Publication Date

September 1, 1997

The 1997 annual meeting attracted record crowds (4,500) to the New York City site. The large attendance contributed to 18 of the 154 numbered sessions reporting standing room only. The Program Committee received reports from approximately one-third of the sessions; these remarked overall on the high quality of individual presentations and coherence of the various panels, in addition to stuffed rooms and the occasional too-large room assignment. More than one person commented on the notable diversity of presenters, balanced between junior and senior members of the profession, and between men and women, as well as the variety of subfields and comparative sessions represented.
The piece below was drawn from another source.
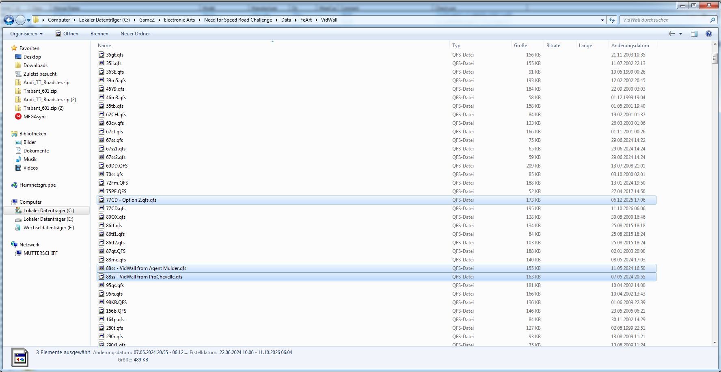This screenshot has height=372, width=721.
Task: Click the Öffnen button
Action: [67, 34]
The theme of the meeting, human rights, was covered in many of the panels as well in the plenary. Chaired by outgoing AHA president John Coatsworth, the plenary examined the particular relationship of history and historians to human rights issues: debates over universality (Ann Elizabeth Mayer, University of Pennsylvania); the ways in which history is interpreted and manipulated to justify genocide (Alison Des Forges, speaking about Rwanda); and struggles between scholars interested in human archaeological remains and cultural objects as historical data, and American Indian communities that demand repatriation of such objects (Roger Echo-Hawk, Denver Art Museum and Colorado Historical Society).
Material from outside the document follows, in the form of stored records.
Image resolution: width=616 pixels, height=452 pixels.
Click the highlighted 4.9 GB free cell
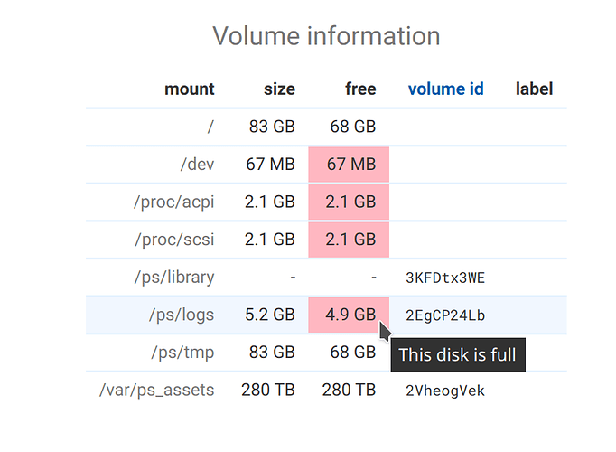click(x=349, y=315)
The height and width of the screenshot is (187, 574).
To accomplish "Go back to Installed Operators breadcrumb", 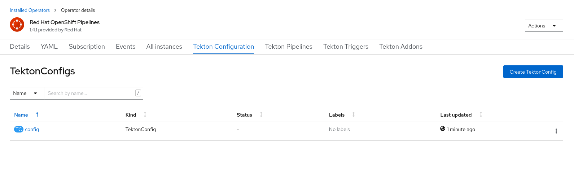I will click(x=30, y=10).
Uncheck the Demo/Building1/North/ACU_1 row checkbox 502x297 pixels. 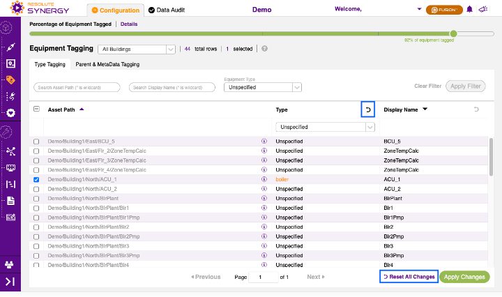coord(37,179)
The 1997 Program Committee introduced various innovations, which we believe contributed to the strength of the proposals submitted. In an attempt to make clearer the criteria typically applied by the Program Committee in making their selections, we published in Perspectives an article written by Patrick Manning (Northeastern University), himself a veteran of several program committees. As a result, we received proposals for panels and individual presentations that were satisfyingly complete and fully argued and documented. This enhanced quality made the selection process more difficult, because fewer proposals could be rejected on the basis of inadequate presentation of relevant information. The competition for space on the program was high compared to recent years. Our 266 full panel proposals compared with 210 for 1995 and 185 for 1996. The proposals have to be accommodated in sessions whose number cannot change from year to year, and that must accommodate as well the official sessions organized by the Teaching, Research, and Professional Divisions, and the Committee on Women Historians and on Minority Historians. Also active in the 1997 program were the new Task Force on the Role of Graduate Students in the AHA (five sessions) and a cosponsored session from the Globalizing Regional Histories Project of the AHA.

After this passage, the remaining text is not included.